EXERCISE GOAL » Without the pictures, output the records below exactly as they are.

(Stored items)
══════════════════════════════

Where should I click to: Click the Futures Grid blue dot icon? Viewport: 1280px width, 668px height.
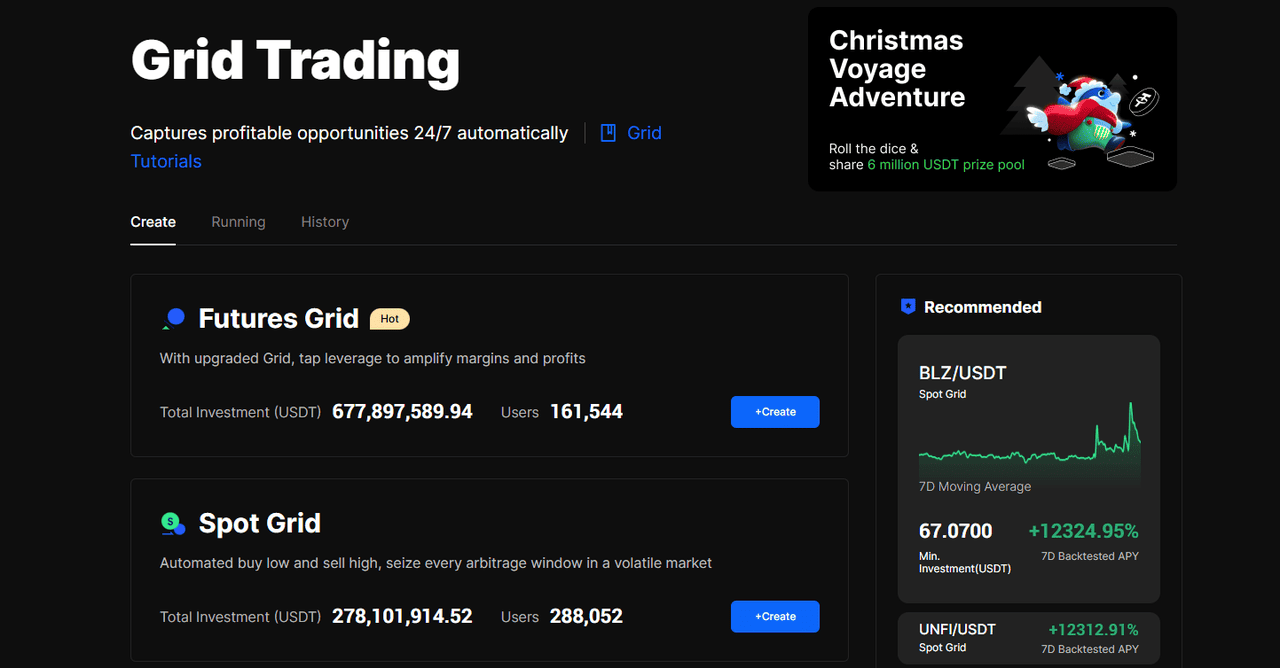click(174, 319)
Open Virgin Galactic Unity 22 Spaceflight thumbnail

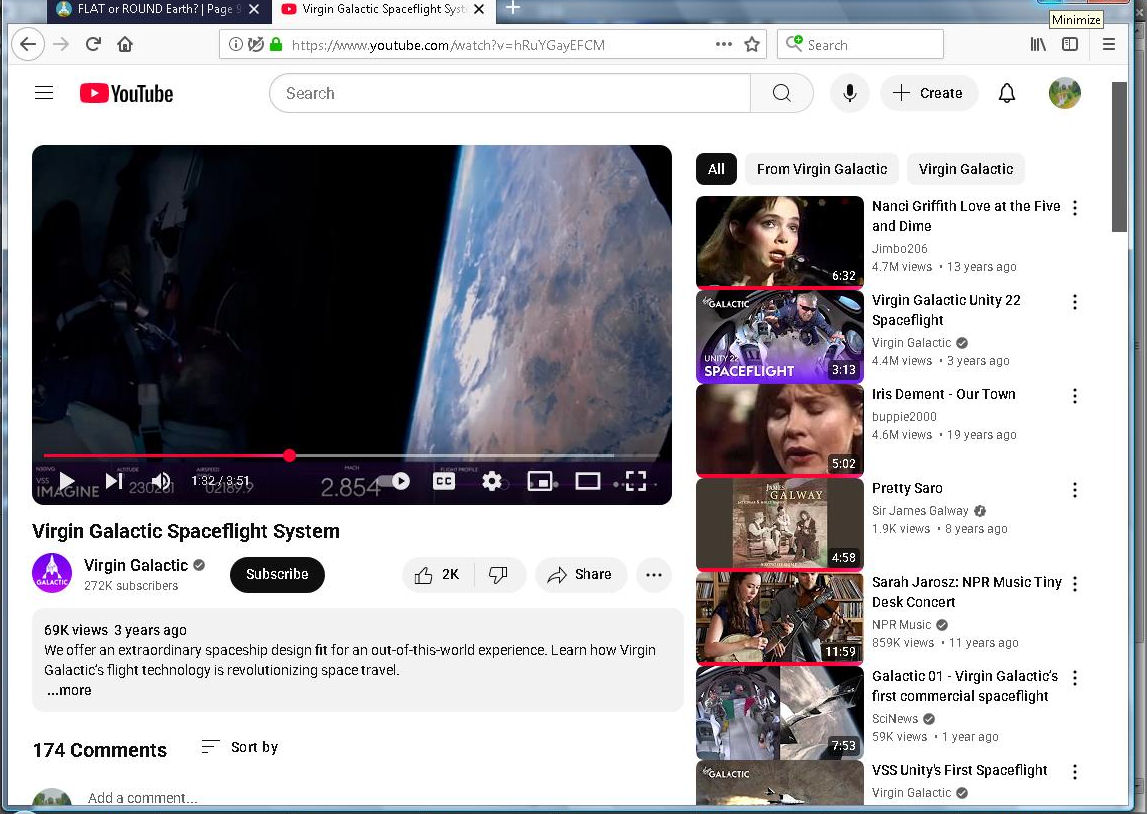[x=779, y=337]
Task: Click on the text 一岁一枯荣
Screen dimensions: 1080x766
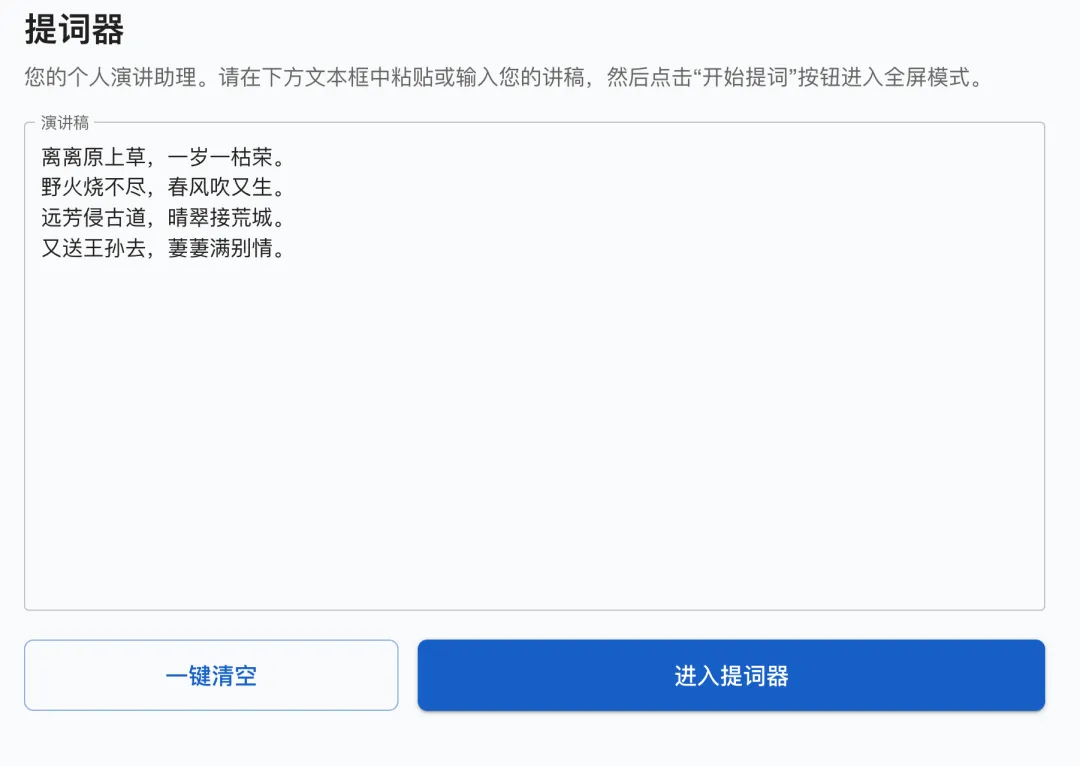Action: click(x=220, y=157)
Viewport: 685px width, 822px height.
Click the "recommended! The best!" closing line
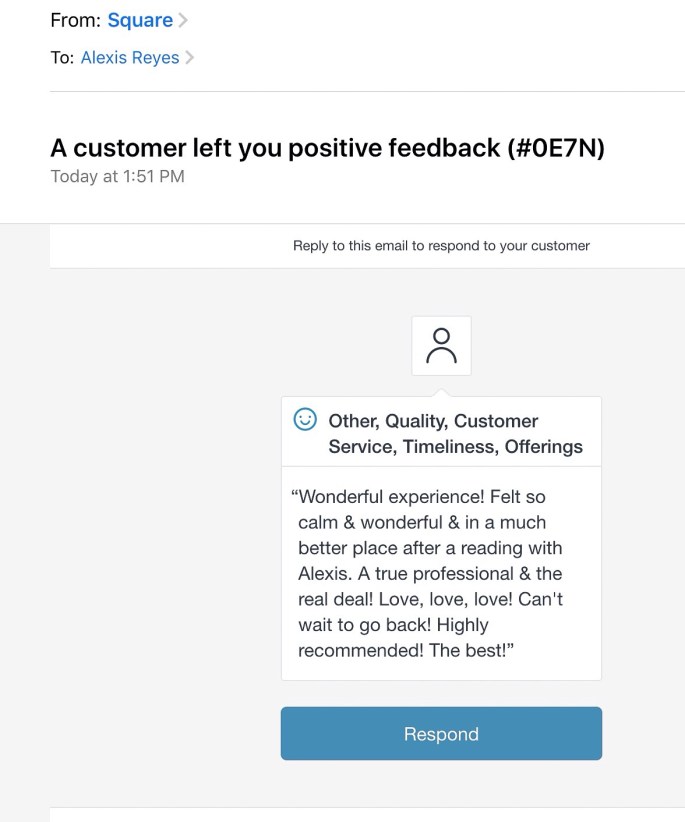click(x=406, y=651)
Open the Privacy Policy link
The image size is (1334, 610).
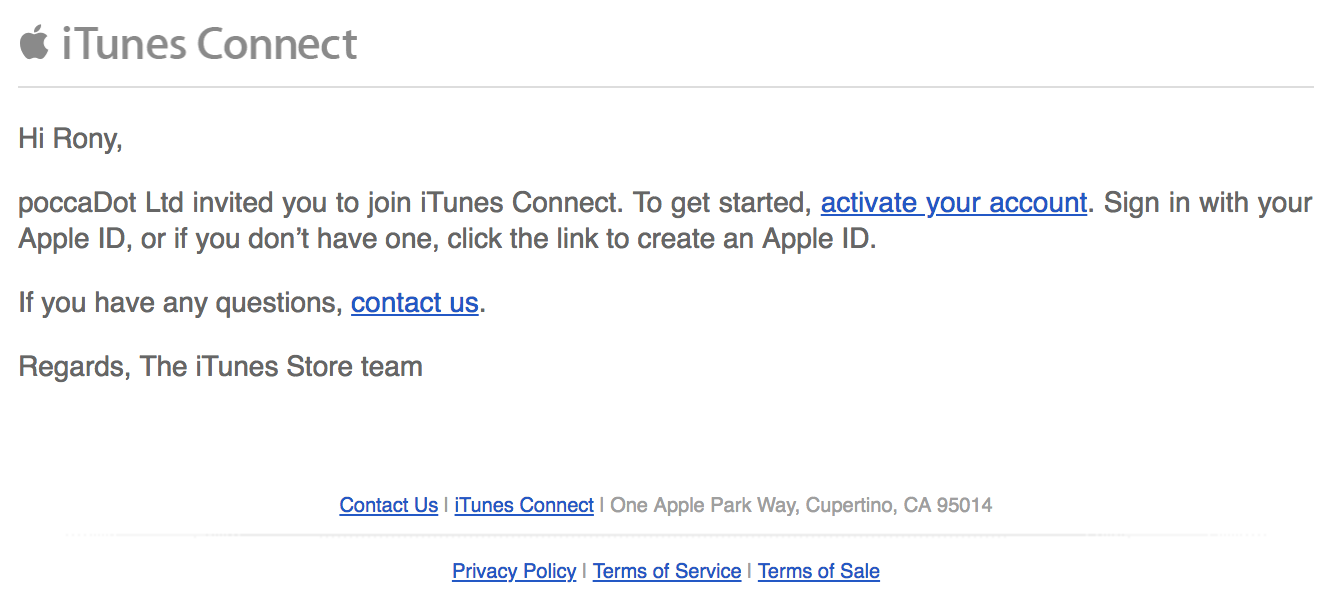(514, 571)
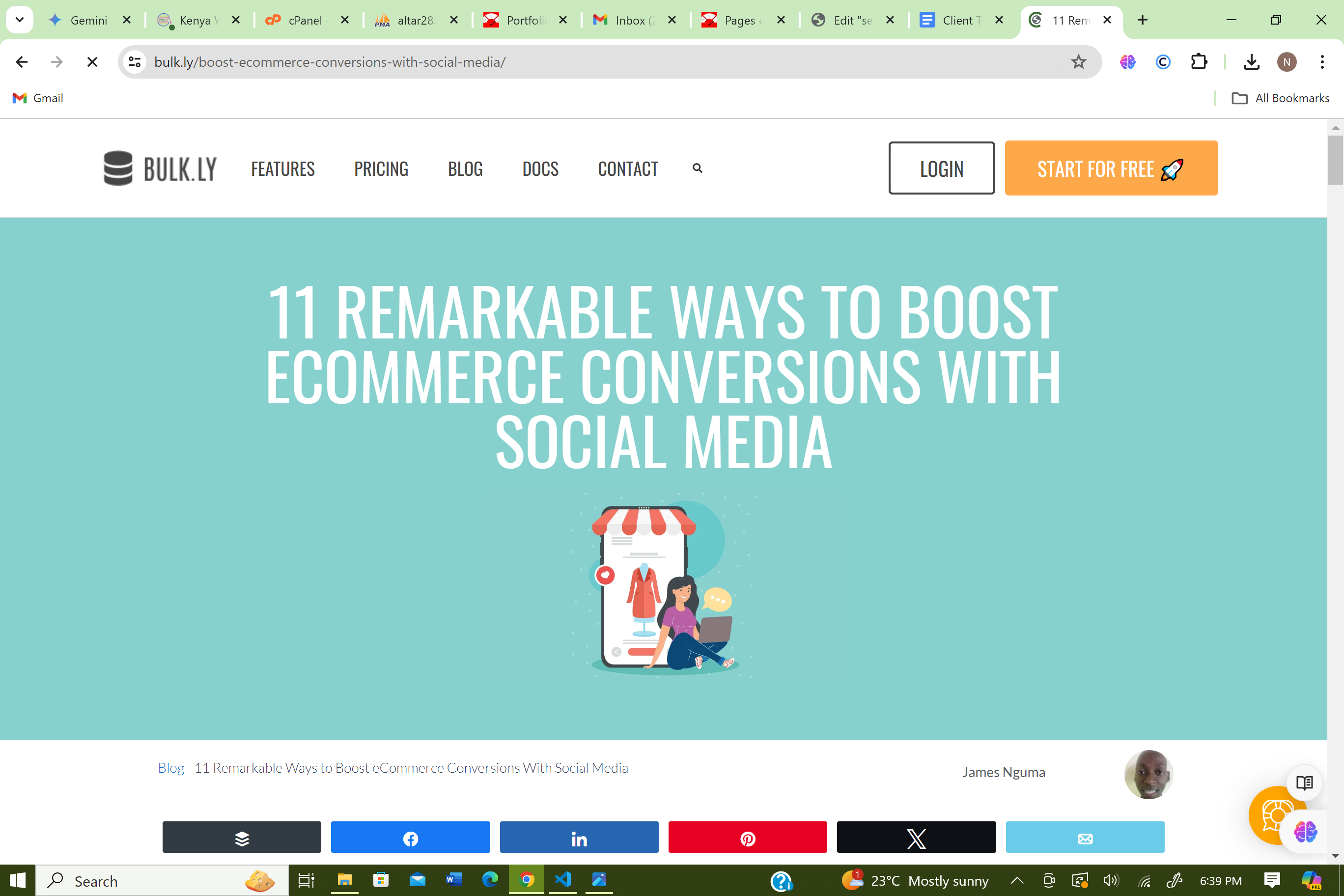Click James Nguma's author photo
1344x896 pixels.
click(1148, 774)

══════════════════════════════

RESPONSE BELOW »
Where should I click to: Click the Futures Grid blue dot icon? Viewport: 1280px width, 668px height.
click(174, 319)
Open Virgin Galactic Unity 22 Spaceflight thumbnail

[x=779, y=337]
Task: Click on the text 一岁一枯荣
Screen dimensions: 1080x766
Action: click(x=220, y=157)
Viewport: 685px width, 822px height.
Click the "recommended! The best!" closing line
click(x=406, y=651)
Open the Privacy Policy link
The image size is (1334, 610).
(514, 571)
Click James Nguma's author photo
1344x896 pixels.
click(1148, 774)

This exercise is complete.